## SHORT EXERCISE
Copy the entries below verbatim, keeping every line.

··· PROVIDED RECORDS ···

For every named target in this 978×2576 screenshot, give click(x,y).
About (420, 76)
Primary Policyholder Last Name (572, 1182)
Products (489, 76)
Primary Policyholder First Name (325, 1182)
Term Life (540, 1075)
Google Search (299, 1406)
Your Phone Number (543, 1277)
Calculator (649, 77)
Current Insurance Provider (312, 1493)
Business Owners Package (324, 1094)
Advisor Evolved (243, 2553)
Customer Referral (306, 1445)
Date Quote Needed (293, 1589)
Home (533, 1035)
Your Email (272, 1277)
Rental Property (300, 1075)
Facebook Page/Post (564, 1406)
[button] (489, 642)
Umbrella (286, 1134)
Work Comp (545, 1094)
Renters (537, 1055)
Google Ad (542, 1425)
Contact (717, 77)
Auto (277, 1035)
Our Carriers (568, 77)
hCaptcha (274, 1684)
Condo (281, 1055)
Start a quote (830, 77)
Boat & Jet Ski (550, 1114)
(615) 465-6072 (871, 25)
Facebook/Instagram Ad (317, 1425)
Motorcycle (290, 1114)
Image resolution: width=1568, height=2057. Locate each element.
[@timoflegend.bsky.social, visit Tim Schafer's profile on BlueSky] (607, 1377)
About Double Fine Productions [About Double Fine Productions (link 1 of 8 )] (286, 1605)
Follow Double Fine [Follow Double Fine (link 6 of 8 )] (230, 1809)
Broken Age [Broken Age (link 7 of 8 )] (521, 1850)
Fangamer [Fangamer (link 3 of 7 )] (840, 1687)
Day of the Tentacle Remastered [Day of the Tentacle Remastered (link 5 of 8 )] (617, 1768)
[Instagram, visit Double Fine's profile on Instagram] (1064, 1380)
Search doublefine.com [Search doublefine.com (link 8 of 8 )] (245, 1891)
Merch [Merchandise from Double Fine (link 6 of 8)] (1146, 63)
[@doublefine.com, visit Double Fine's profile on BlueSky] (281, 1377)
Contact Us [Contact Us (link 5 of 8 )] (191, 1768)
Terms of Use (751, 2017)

···

## ANSWER TO THIS PROBLEM
For every named target in this 978×2576 screenshot, give click(x,y).
About (420, 76)
Primary Policyholder Last Name (572, 1182)
Products (489, 76)
Primary Policyholder First Name (325, 1182)
Term Life (540, 1075)
Google Search (299, 1406)
Your Phone Number (543, 1277)
Calculator (649, 77)
Current Insurance Provider (312, 1493)
Business Owners Package (324, 1094)
Advisor Evolved (243, 2553)
Customer Referral (306, 1445)
Date Quote Needed (293, 1589)
Home (533, 1035)
Your Email (272, 1277)
Rental Property (300, 1075)
Facebook Page/Post (564, 1406)
[button] (489, 642)
Umbrella (286, 1134)
Work Comp (545, 1094)
Renters (537, 1055)
Google Ad (542, 1425)
Contact (717, 77)
Auto (277, 1035)
Our Carriers (568, 77)
hCaptcha (274, 1684)
Condo (281, 1055)
Start a quote (830, 77)
Boat & Jet Ski (550, 1114)
(615) 465-6072 (871, 25)
Facebook/Instagram Ad (317, 1425)
Motorcycle (290, 1114)
Image resolution: width=1568, height=2057. Locate each element.
[@timoflegend.bsky.social, visit Tim Schafer's profile on BlueSky] (607, 1377)
About Double Fine Productions [About Double Fine Productions (link 1 of 8 )] (286, 1605)
Follow Double Fine [Follow Double Fine (link 6 of 8 )] (230, 1809)
Broken Age [Broken Age (link 7 of 8 )] (521, 1850)
Fangamer [Fangamer (link 3 of 7 )] (840, 1687)
Day of the Tentacle Remastered [Day of the Tentacle Remastered (link 5 of 8 )] (617, 1768)
[Instagram, visit Double Fine's profile on Instagram] (1064, 1380)
Search doublefine.com [Search doublefine.com (link 8 of 8 )] (245, 1891)
Merch [Merchandise from Double Fine (link 6 of 8)] (1146, 63)
[@doublefine.com, visit Double Fine's profile on BlueSky] (281, 1377)
Contact Us [Contact Us (link 5 of 8 )] (191, 1768)
Terms of Use (751, 2017)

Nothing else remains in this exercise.